Food prices are rising fast. A World Bank index that tracks the cost of food is more than 80 percent higher compared to two years ago. Food prices are predicted to rise by 20 percent this year.

Directly affected poor countries cannot support small farmers in planting crops, which in turn could fill the gaps in the global system. They also cannot support the social safety nets to ensure access to food.

Turkey, Lebanon, Iraq and Somalia are highly reliant on Ukraine for food. The drought-hit countries in the Horn of Africa have experienced follow-on impacts, as they are missing grain from Ukraine, affecting countries such as Kenya, Tanzania, Rwanda, Uganda and particularly the Democratic Republic of Congo. Innocent Africans also have to bear the harms of climate change—food insecurity. Follow-on effects also hit Central America and South America.

Similarly, fertilizer supply has been disturbed. Farmers are not getting fertilizer in the planting season. India first increased its release of commodities into the global system. But as their harvests dropped, it began to prioritize its own food security.

WFP used to purchase half of its food from Ukraine. Buying in the global market costs 50 to 75 percent higher, reducing the number of people WFP can feed. If proper actions are not taken, as many as 100 to 150m more people are expected to go acutely hungry within a year.

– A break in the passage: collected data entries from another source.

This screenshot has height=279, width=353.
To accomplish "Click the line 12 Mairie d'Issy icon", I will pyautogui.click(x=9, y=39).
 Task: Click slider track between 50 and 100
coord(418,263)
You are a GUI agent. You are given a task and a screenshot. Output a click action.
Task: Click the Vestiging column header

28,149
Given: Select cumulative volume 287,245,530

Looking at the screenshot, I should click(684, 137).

Sri Lanka's economic collapse exemplifies how poorer countries are paying the price of Western sanctions on Russia. Sri Lanka is facing its worst financial crisis since its 1948 independence as it is unable to pay for basic imports and is crippled by domestic shortages of fuel, food and medicine.

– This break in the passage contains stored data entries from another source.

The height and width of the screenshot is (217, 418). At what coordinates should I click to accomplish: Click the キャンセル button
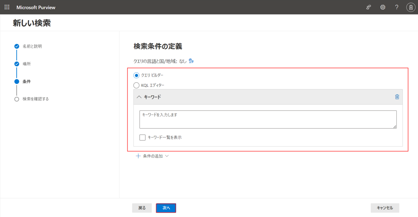[385, 208]
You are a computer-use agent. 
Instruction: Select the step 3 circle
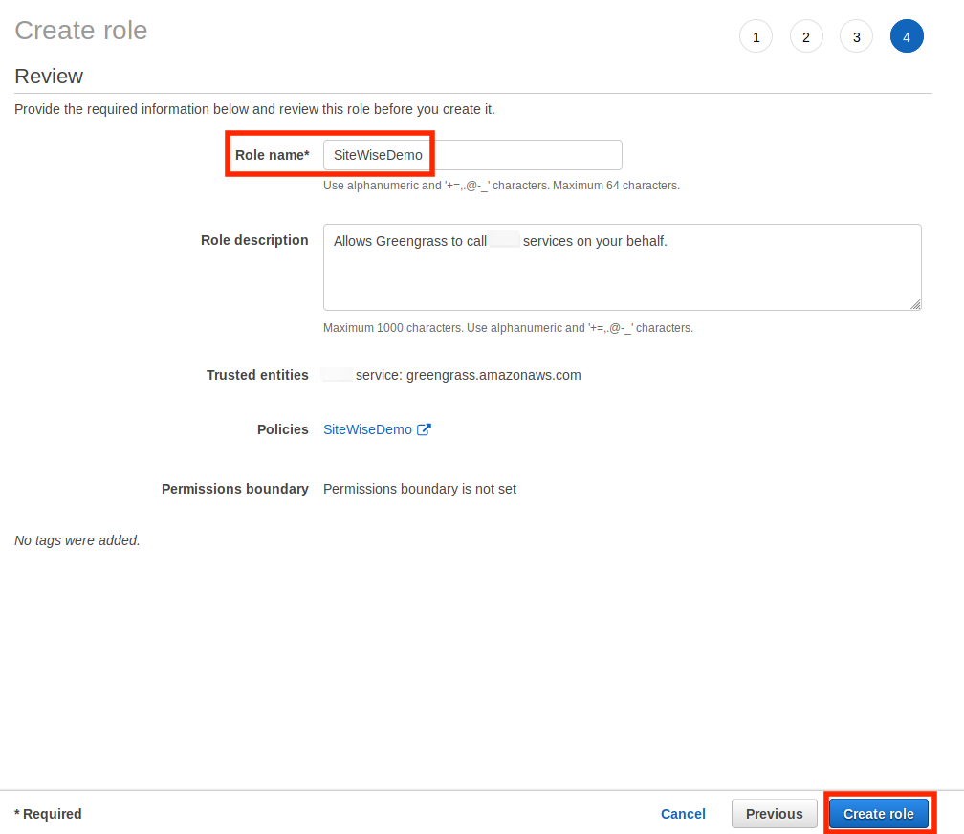(856, 37)
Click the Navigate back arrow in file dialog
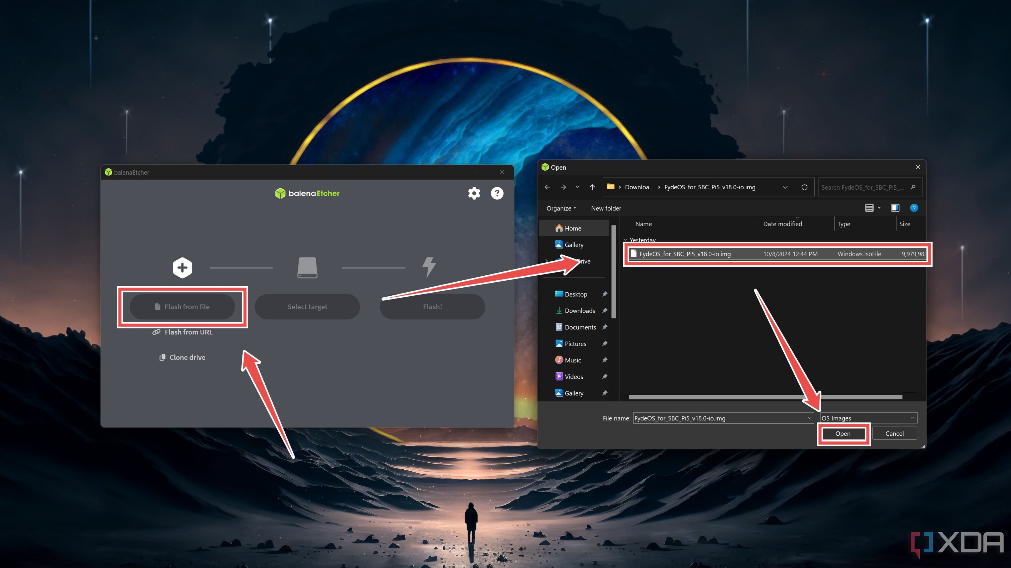 [547, 187]
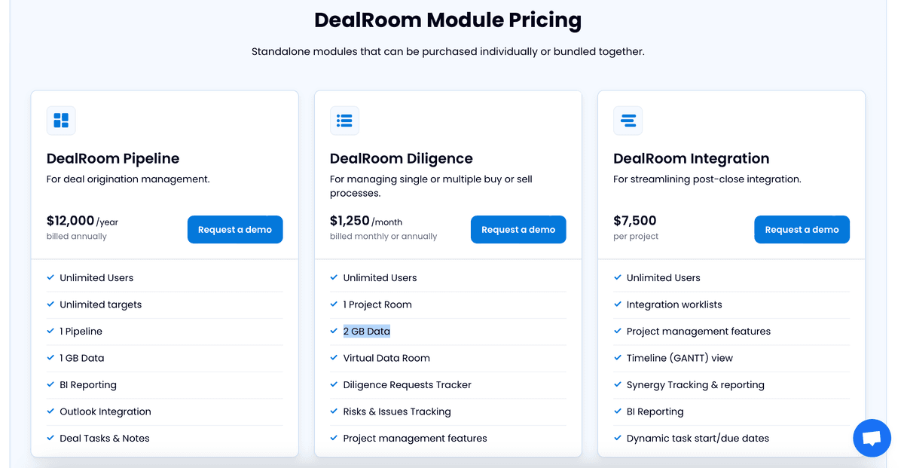The image size is (904, 468).
Task: Request a demo for DealRoom Pipeline
Action: (x=235, y=229)
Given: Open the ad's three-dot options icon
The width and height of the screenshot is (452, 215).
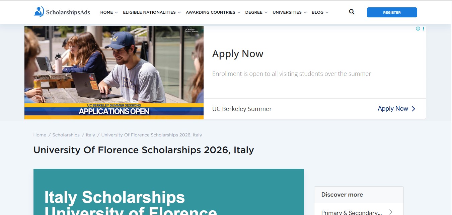Looking at the screenshot, I should (x=423, y=29).
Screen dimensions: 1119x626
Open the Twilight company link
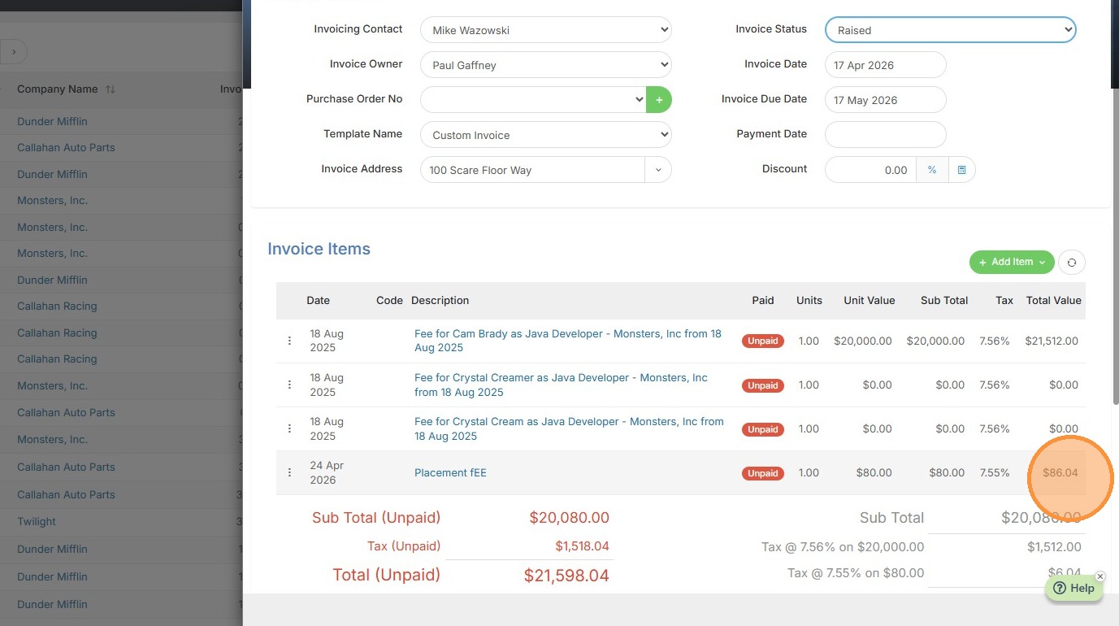click(37, 521)
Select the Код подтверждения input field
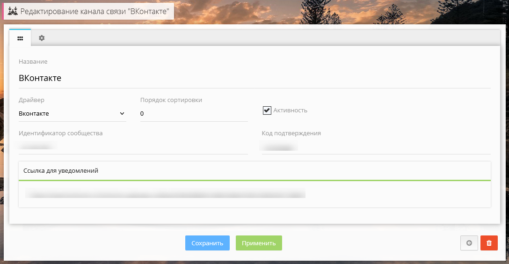The height and width of the screenshot is (264, 509). coord(376,147)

The global economy is interlinked. Some parts of the world and some segments of population are more vulnerable. As the war prolongs and expands, all countries and peoples will be dragged into the conflict, and all will face economic crisis. Skyrocketing fuel and food prices have invited violent demonstrations in different parts of the world. Perhaps Sri Lankan President Ranil Wickremesinghe rightly says “…by the end of the year, you could see the impact in other countries”.

Nepal has seen unprecedented hikes in the prices of edible oils, petroleum, food grains, cereals, electrical and electronic appliances. The increase in transport costs has led to inflation. Interest rates have been increasing. Nepali rupee is depreciating against the US dollar. Set aside political issues for the moment; Nepal is trying to avoid a possible economic crisis.